If you experience any problems while running in enforcing mode try to reproduce it in permissive mode. If the problem persists it is not related to SELinux because in permissive mode SELinux will not deny anything.

After some feedback Icinga 2 is now running in a enforced domain, but still adds also some rules for other necessary services so no problems should occure at all. But you can help to enhance the policy by testing Icinga 2 running confined by SELinux.

Please add the following information to [bug reports](https://icinga.com/community/):

* Versions, configuration snippets, etc.
* Output of `semodule -l | grep -e icinga2 -e nagios -e apache`
* Output of `ps -eZ | grep icinga2`
* Output of `semanage port -l | grep icinga2`
* Output of `audit2allow -li /var/log/audit/audit.log`

If access to a file is blocked and you can tell which one please provided the output of `ls -lZ /path/to/file` (and perhaps the directory above).

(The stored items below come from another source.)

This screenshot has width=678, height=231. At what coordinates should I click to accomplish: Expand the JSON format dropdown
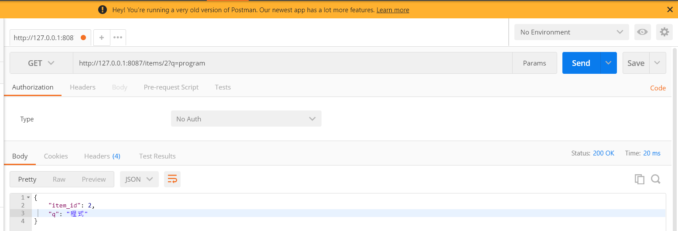[x=139, y=179]
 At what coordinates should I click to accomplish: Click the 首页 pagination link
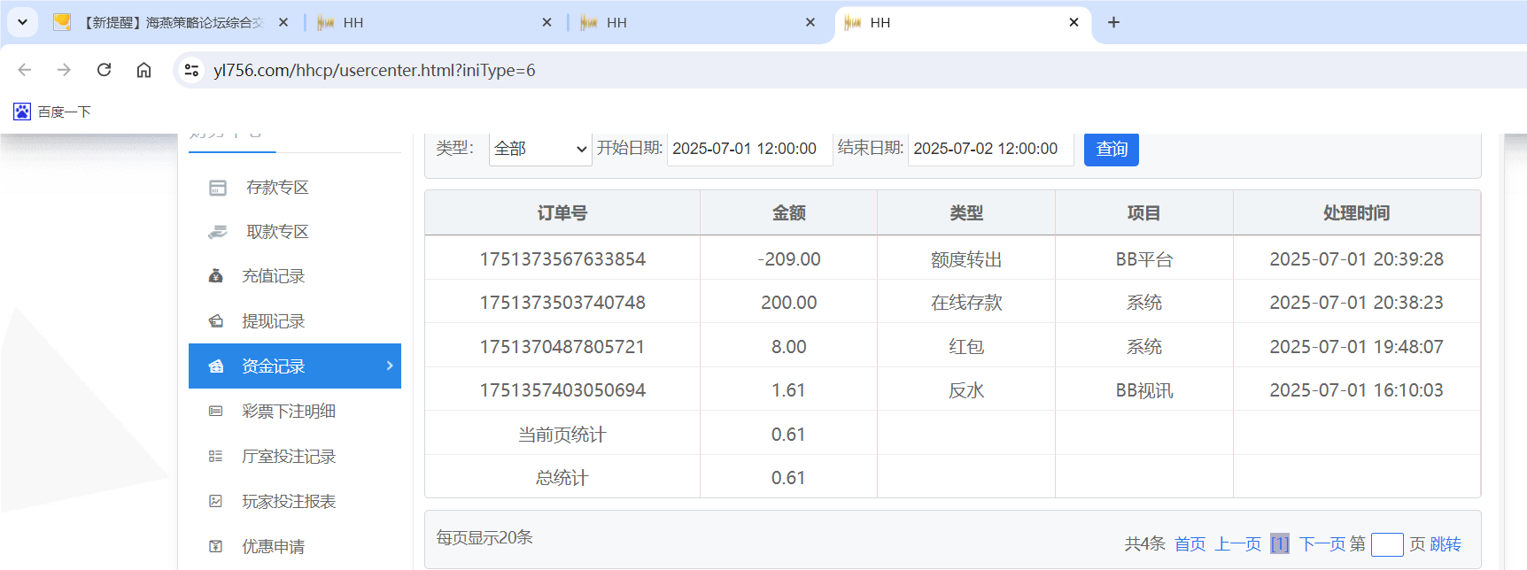click(x=1190, y=544)
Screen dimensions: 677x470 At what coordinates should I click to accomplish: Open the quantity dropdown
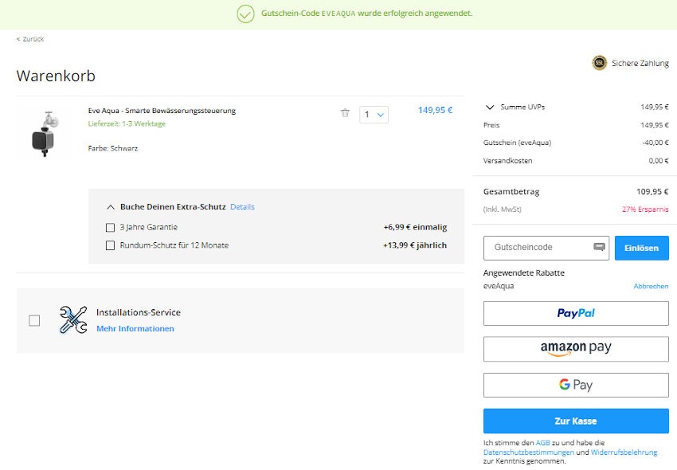point(374,115)
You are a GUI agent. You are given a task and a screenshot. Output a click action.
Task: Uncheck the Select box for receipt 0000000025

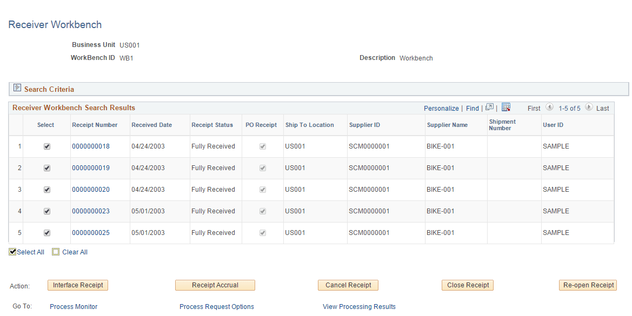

If asked for full audit.log add `-w /etc/shadow -p w` to `/etc/audit/rules.d/audit.rules`, restart the audit daemon, reproduce the problem and add `/var/log/audit/audit.log` to the bug report. With the added audit rule it will include the path of files access was denied to.

If asked to provide full audit log with dontaudit rules disabled executed `semodule -DB` before reproducing the problem. After that enable the rules again to prevent auditd spamming your logfile by executing `semodule -B`.